Tıpkı Aristo'nun "boş kafanın şeytanın çalışma odası olduğunu" söylemesi gibi bir durum bence bu. Bilişsel yükün hiç olmaması, istemediğimiz bir şeydir. Bilişsel yükünüzün çok düşük olması gündelik hayatta sizi geliştirecek ya da zorlayacak yeni hiçbir şey yapmadığınız ve öğrenmediğiniz gibi anlamlara gelebilir. Sıkılmaya, uyaran eksikliğine, yaşamda anlam eksikliğine veya algıda zorlanmaya, yani zihinsel tembelliğe işaret eder. Aşırı bilişsel yük ise aksine kronik strese ve uyku problemlerine neden olur, öğrenmeyi zorlaştırır ve ilerleyen süreçte Alzheimer gibi nörodejeneratif vakaların seyrini hızlandırabilir.
Tıpkı bir kası çalıştırır gibi, sıkmak ve serbest bırakmak, zihnin de en iyi egzersizidir. Sürekli boştaki bir kas nasıl tembellik edip yıkılırsa zihin de boş kaldı mı yıkılır. Aynı şekilde nasıl ki bir kas sürekli kasılı durur da kramp girerse zihin de sürekli çalışmakla heba olur. Yapılması gerekenin düzenli çalışma ve dinlenme olduğu açıktır. Peki sınav dönemlerinde ne olur da yaratıcılığımız durup dururken artar?
Sınav ve proje gibi zorlayıcı ödevlerimiz olduğu zaman, bilişsel yükümüz artar. Ortada kararlar almamızı ve problemler çözmemizi gerektiren bir görevler silsilesi oluşur. Bu görevler zihin yükümüzü arttırır ve beyin bölgelerinin aktif ortak çalışmasıyla sonuçlanır. Herhangi bir zamanda olağan sakinliğinde duran nöral ağımız, bu zamanlarda dinlenme modundan çıkar ve savaşa giden bir ordu gibi hazırlanır. "Bu ödevden nasıl kurtulurum?" sorusundan tutun da "Neydi bu aradığım?" sorusuna kadar envai çeşit bilişsel beceriyi kullanabileceği sorular sorar. Beyin bölgelerinin her biri tam teşekküllü bir motor misali ısınır. Bu ısınma, soğuk kış günlerinde arabanın motorunu ısıtmamıza da benzer.
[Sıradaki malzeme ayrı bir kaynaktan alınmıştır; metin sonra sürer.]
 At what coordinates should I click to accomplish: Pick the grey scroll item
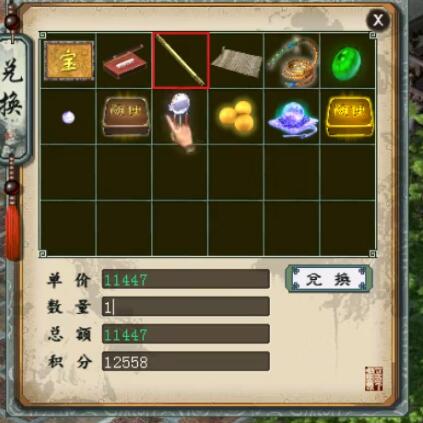236,62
Isınan motor nasıl ki arabayı güçlendirir, bilişsel yükü birikmiş beyin de artık çalışmak için hazırdır. Ne var ki beyin tam anlamıyla bizim kontrolümüzde olan bir şey değildir. Evet dostlarım, kafatasımızın içindeki o birkaç gramlık vıcık vıcık şey yapar seçimlerimizi.
Hatırlasanıza, tarih dersiniz vardır ama beyniniz geçen hafta duyduğunuz reklam müziğini fısıldar. Matematik sorusunun ortasında, dört yıl önce sizi terk eden sevgiliniz aklınıza düşüverir. Proje maketinizi planlarken aniden siyaseti düşünüp memleketi kurtarırken kendinizi bulursunuz. Bunlar pek sık karşılaştığımız tablolardır.
Çünkü güzelim beynimiz için tarih ile şarkılar arasında, matematik ile sevgilimiz arasında ya da projemizle siyaset arasında bir fark yoktur. Evet, zihin hepsinizi yalnızca "meseleler" olarak görür; önüne en kolay ne geliyorsa onu düşünür. Bu yüzden bu vakitler yaklaşırken zihni gereksiz şeylerle doldurmamak, hatta gerekirse bu gereksiz şeyleri hatırlatacak ipuçlarını gözümüzün önünden kaldırmak, yok etmek çok işe yarayacaktır.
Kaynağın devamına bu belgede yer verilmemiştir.